The areas where lynch mobs form often lack permanent police services, or the locals complain that prosecutors or judges set suspected criminals free without punishment.

In a poor neighborhood 16 kilometers from the central Bolivian city of Cochabamba, 18-year-old Jorge Bravo Galarza was beaten, tied up, doused with diesel fuel and burned to death by an enraged crowd in late November. He and his two companions, who survived with severe burns after they were rescued by the police, were accused of trying to rob a taxi driver.

This year, the police registered five cases of lynching of suspected criminals in and around Cochabamba, and several violent incidents of "mob justice" have also occurred in the cities of La Paz and Santa Cruz.


The Bolivian justice system has attempted to curb the phenomenon, with limited success, by prosecuting the perpetrators. The crime of lynching is punishable by prison in Bolivia, where the maximum sentence is 30 years and capital punishment does not exist.

"This practice is becoming just another routine news item and it cannot be tolerated any longer," said Bolivian President Eduardo Rodriguez in response to Bravo Galarza's murder.

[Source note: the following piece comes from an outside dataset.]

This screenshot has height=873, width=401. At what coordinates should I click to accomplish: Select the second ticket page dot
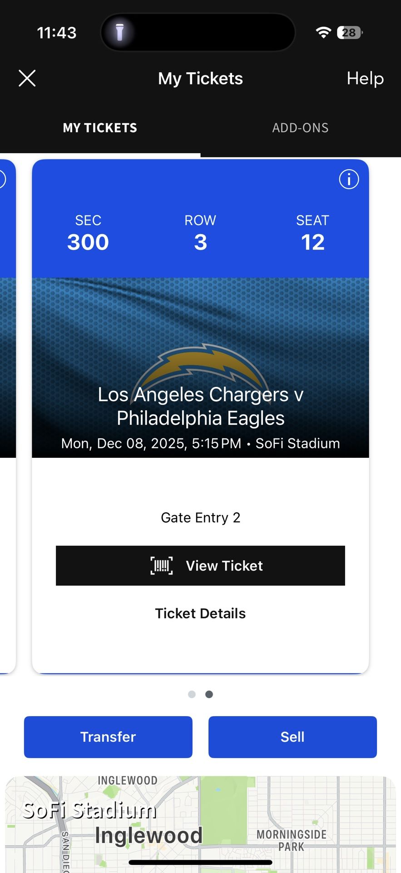(209, 694)
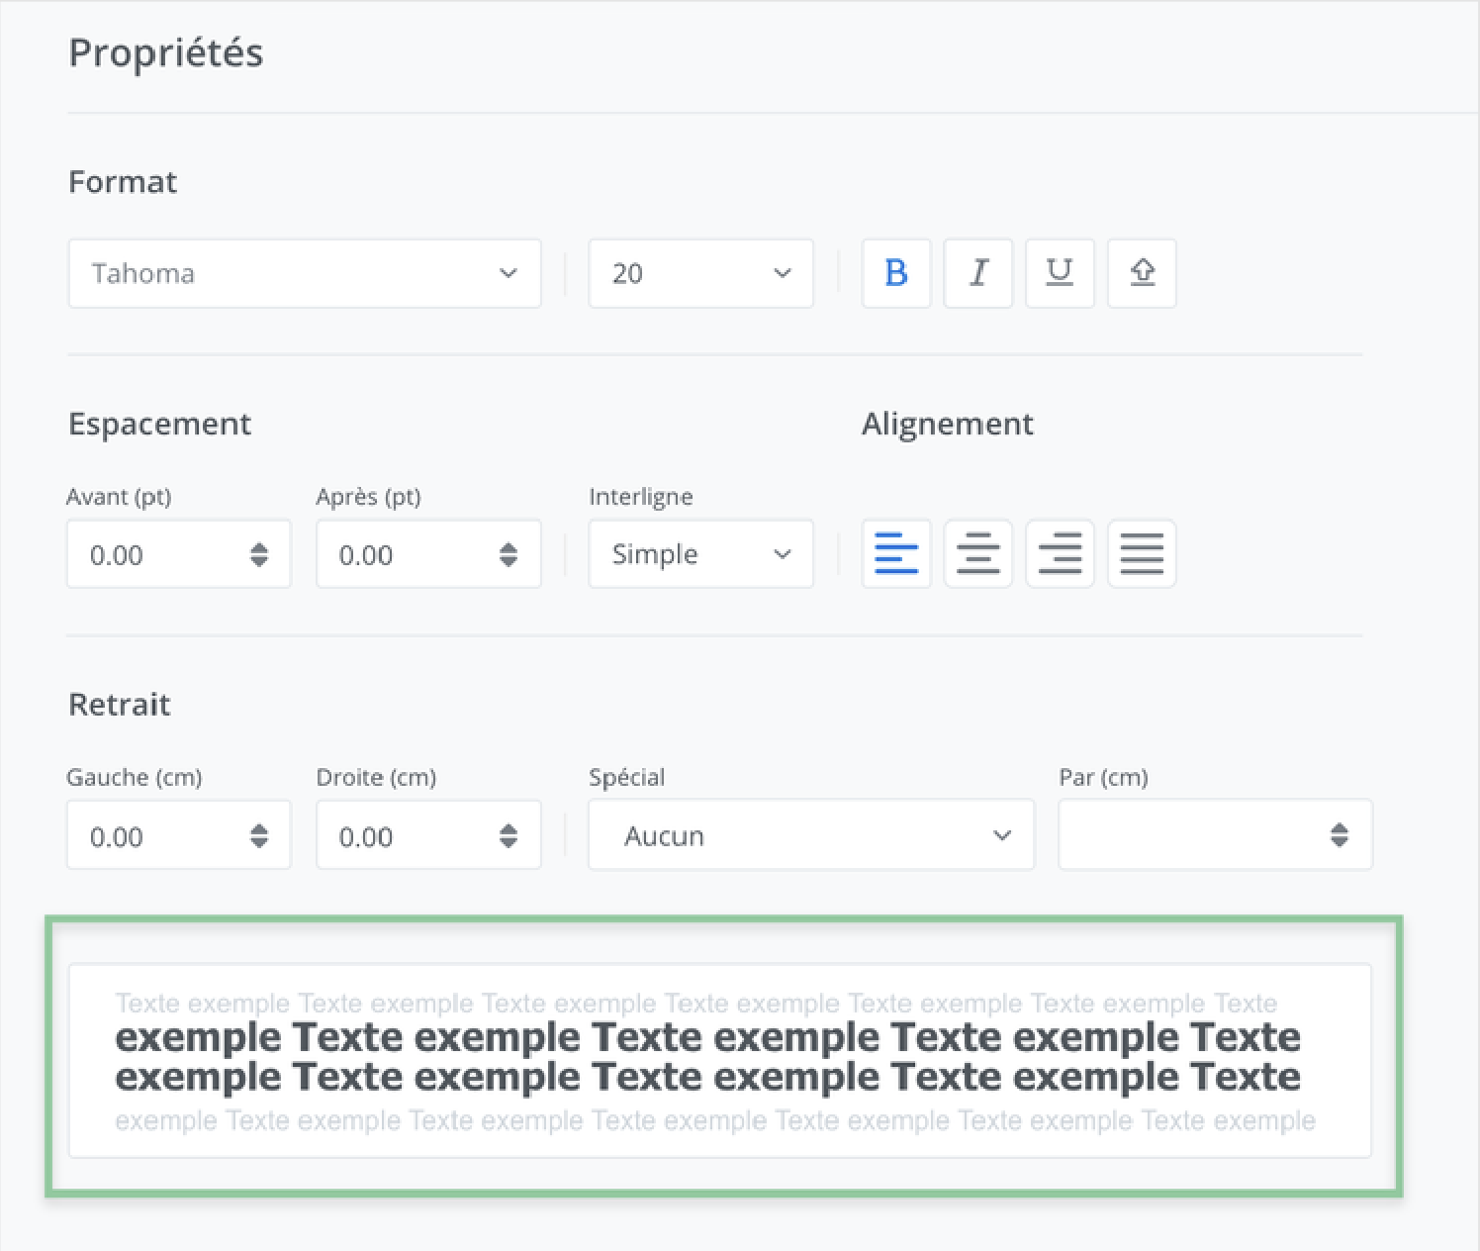Align text to the right
Image resolution: width=1480 pixels, height=1251 pixels.
tap(1060, 554)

Rodriguez, a former Supreme Court chief justice, said the judicial system is not living up to the expectations of the public.

Acknowledging the shortcomings of the justice system, he noted that about 200 of the country's 328 municipalities have no prosecutors or judges. "That is why it is not surprising that when there is a problem, the citizens use sticks or flames to take justice into their own hands," he said.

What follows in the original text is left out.